When Chadwick Boseman received the call from his agent to play Marvel Comics character Black Panther, he hesitated.
This came as a surprise to the media at the eponymous superhero film’s press conference on Monday at the Four Seasons hotel in Seoul, South Korea.
Some of the movie’s action scenes were shot in the coastal city of Busan.
But speaking to brothers Anthony and Joe Russo – the directors of two Captain America movies and the upcoming Avengers: Infinity War – and Marvel Studios president Kevin Feige convinced Boseman to star in 2016’s Captain America: Civil War and then reprise his role as T’Challa, king of the fictional African nation of Wakanda, in his solo spin-off that opens here on Feb 14.
The 41-year-old US actor, who was joined by director Ryan Coogler and castmates Lupita Nyong’o and Michael B. Jordan, said: “In short, they told me they wanted me to play a role and were so secretive about it that they didn’t even mention the name of the movie.
“They asked, ‘I think you know what it is, are you interested?'”
Boseman, who previously had never accepted a role without reading the script or knowing who the director was, is thankful for doing just that.
He said: “At this moment, it is amazing to see what we have done with the movie.
“To see what it is about, the cultural impact it has and to know it is of substance.”
Following the death of his father T’Chaka in Captain America: Civil War, T’Challa returns home to the isolated, technologically advanced Wakanda.

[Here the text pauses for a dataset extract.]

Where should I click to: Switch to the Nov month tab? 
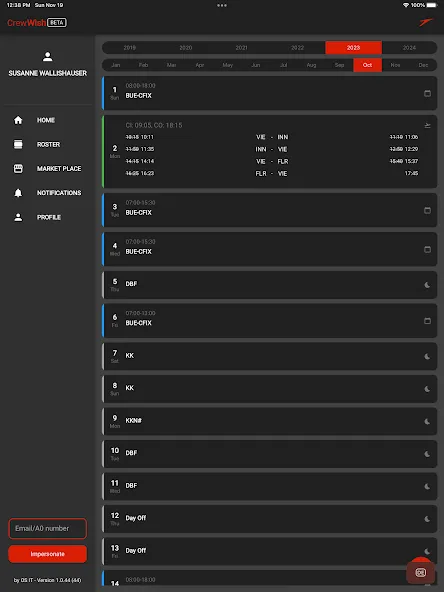[395, 65]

But when a powerful old enemy reappears, his mettle as king and Black Panther is tested when he is plagued with the strife of opening up his country to the world.
Marking a cultural milestone for the Marvel Cinematic Universe and the movie industry as a whole with its predominantly African and African-American cast, Black Panther tackles the issue of isolationism.

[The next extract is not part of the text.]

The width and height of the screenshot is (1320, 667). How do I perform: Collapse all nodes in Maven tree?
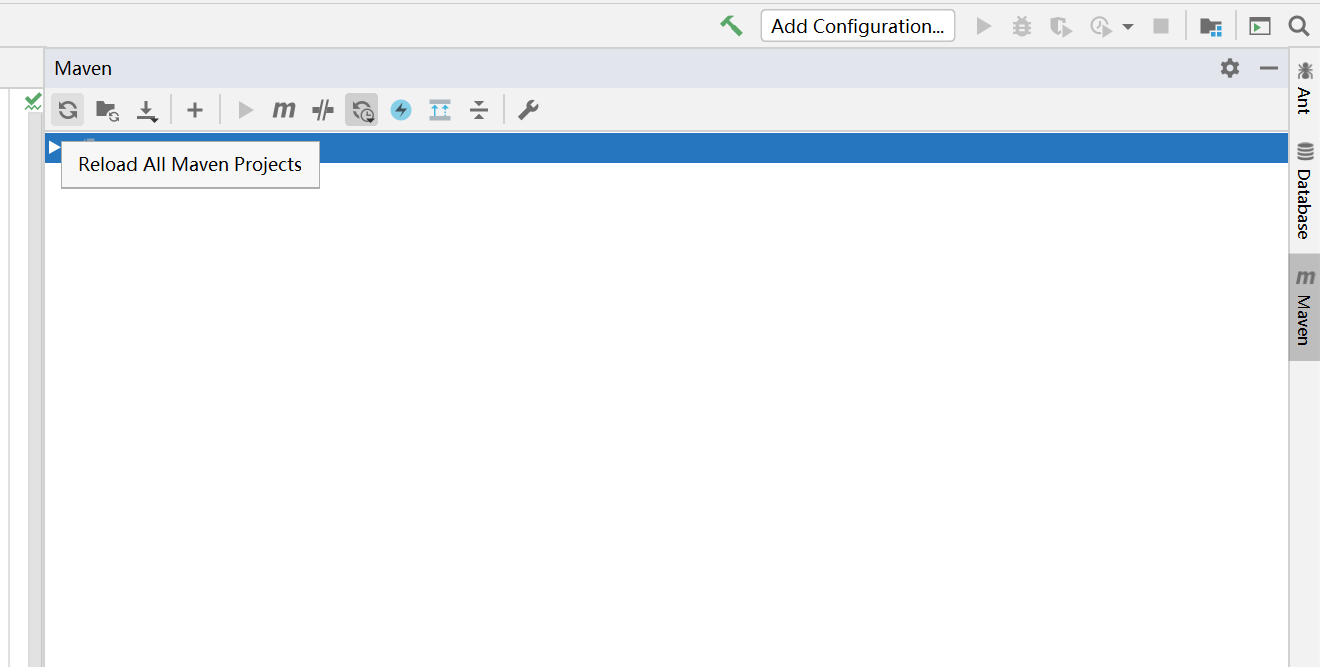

And to the “Busan Panther”, as he is affectionately nicknamed by Korean fans, that is what sets him apart from other action heroes.
“The fact that a superhero, who is also a world leader, faces the problems that are usually associated with the head of a nation speaks volumes of the monumental tasks he has to deal with,” Boseman said.
“World leaders are usually misunderstood because people are not privy to what they know, and they are often accused of taking action or not making the right decision.
“T’Challa is placed in that situation, by family, friends and his enemies.
“Wakanda, as determined by his ancestors, has been practising isolationism, and the idea of T’Challa breaking those walls of isolation – now that, is revolutionary.”
That struggle was indeed what US film-maker Coogler (Fruitvale Station, Creed) had in mind when he wanted to focus on that one “big conflict”.
Unlike Boseman, the 31year-old was more than ready to come onboard the landmark project, as the opportunity to work with the talented actors was too good to turn down.
He said: “It feels amazing to be part of this, given my huge love for superhero comic books and movies. So it has been a real blessing.”